On 11 December 2014, Russian Energy Minister Alexander Novak phoned European Commissioner Maros Sevcovic stating that the South Stream gas pipeline project has been canceled. Who are the winners and losers in this culmination of the what some have called the first pipeline war?  The statement to the EC confirmed President Putin’s statement on 1 December in Ankara announcing the rerouting of Russian gas to Turkey.


In 2007, South Stream was created to rival the proposed Nabucco Pipeline which would go from the Caspian to Europe via the Balkans. By the time of conceding the cancellation of South Stream, Gazprom, the Russian gas champion expended $9.4 billion on the failed project.  With Western sanctions taking their toll, Russia has been obliged to retrench across Central Europe and the Balkans. This project also signals the durability of the smaller yet important Azerbaijani-driven TAP, TANAP, South Caucasus Pipeline combination to bring natural gas to Turkey, Greece, the Balkans, with its terminus in Italy.

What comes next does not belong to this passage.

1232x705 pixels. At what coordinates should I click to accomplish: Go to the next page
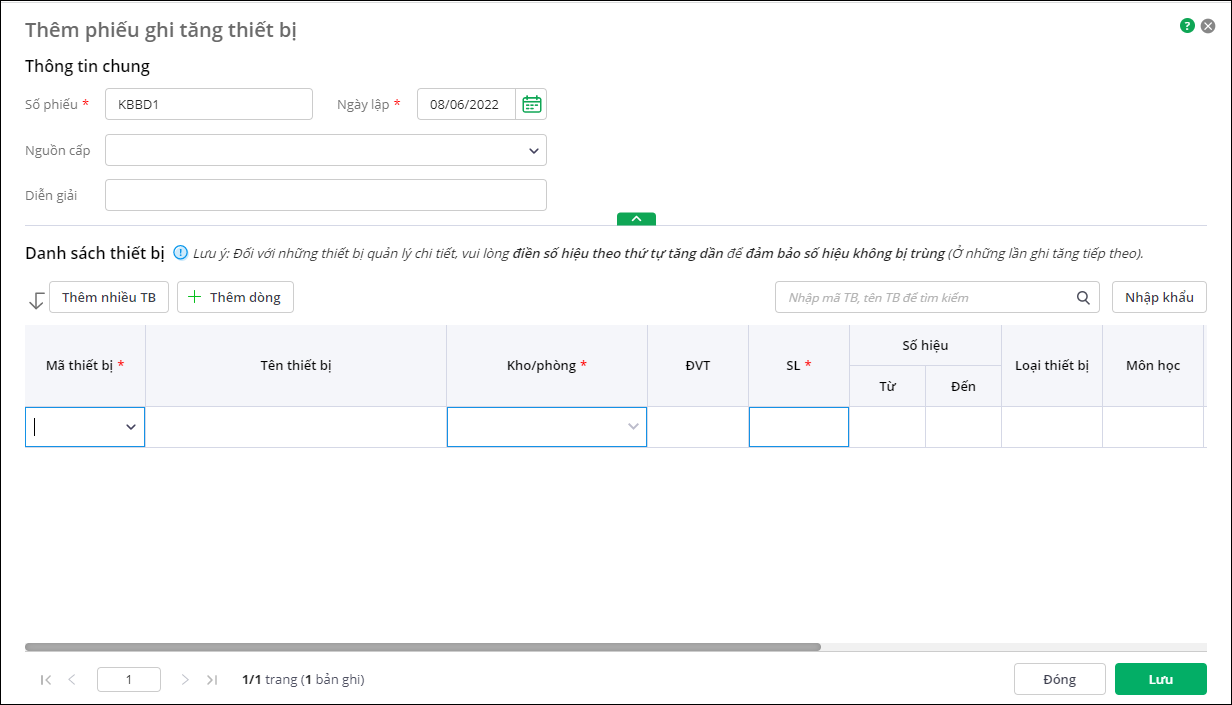point(185,680)
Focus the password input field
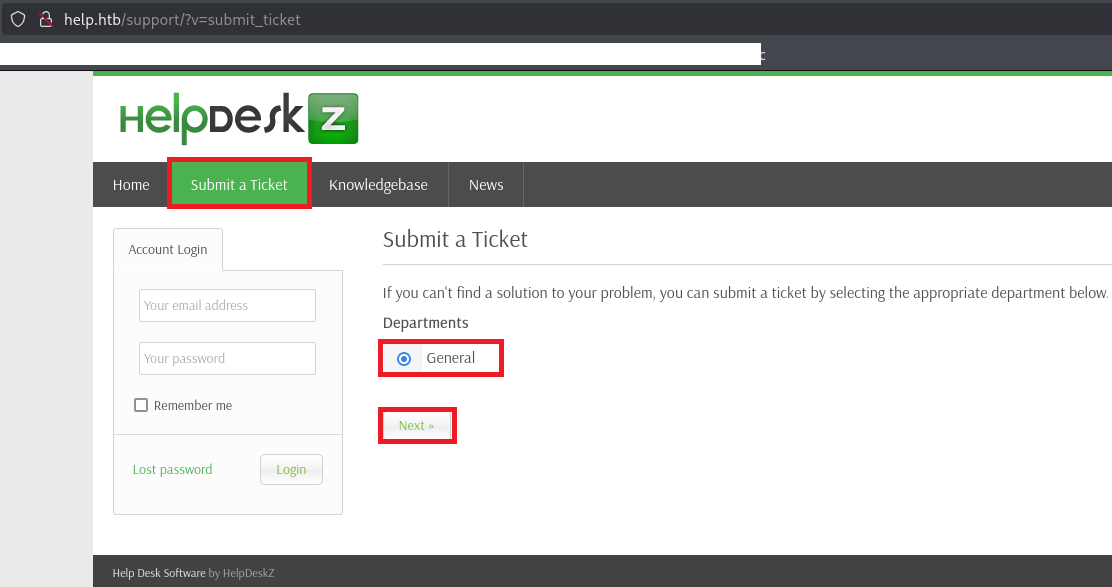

The European Union, having seen the post-WWII order shake with the Russian dismemberment of Ukraine and the soon-to-be-frozen conflict in the Donbas, have belatedly started to act against Russian market power within the Union. Due to the constant manipulation of European energy contracts, there is now  talk of forming a new purchasing union. This Polish-led European Union project would attempt to further reduce Russian distortion of the markets. With Poland’s former Prime Minister Donald Tusk taking the reigns as the 2 1/2 year EU President, this project may take priority as climate priorities are balanced with the need for a cheap and reliable source of energy.

The Russians have stated that the cancellation of the pipeline will spell higher energy prices for the Europeans. Moreover, with the shift in focus to Turkey, they are able to exploit the growth in energy usage of a large emerging economy. The move towards Turkey can be seen as a tactical one, as Russia and Turkey continue to spar over issues ranging from Syria to Cyprus and from Ukraine to the role of the Russian Federation in the Armenian – Azerbaijani war in Karabakh.


Besides Russia, the other loser in this project is Bulgaria. Bulgaria is losing the transit fees which would have accrued to it as well as the diversification of energy sources.  The former government of Bulgaria fell earlier this year due to the cleavages opened by the South Stream pipeline. The instability of Ukraine-transiting gas is a systemic issue that may continue as a real threat to the energy security of Central Europe. This will last as long as the Russian-driven instability continue to plague the benighted country of Ukraine. It is estimated that the investment losses to Bulgaria totals 3 billion Euro plus the transit fees totaling $400 million from the 18 billion cubic meters of natural gas transiting its territory according to Gazprom’s president Alexei Miller.  The political nature of natural gas will continue to play a role in European geopolitics as Russia is bound to continue to supply a majority of European natural gas.  Nonetheless, with the cancellation of South Stream, the increased use of LNG, and the rebalancing of Russia to Asia, expect a reduced role of Russian pipeline investments on the Balkans and Central Europe.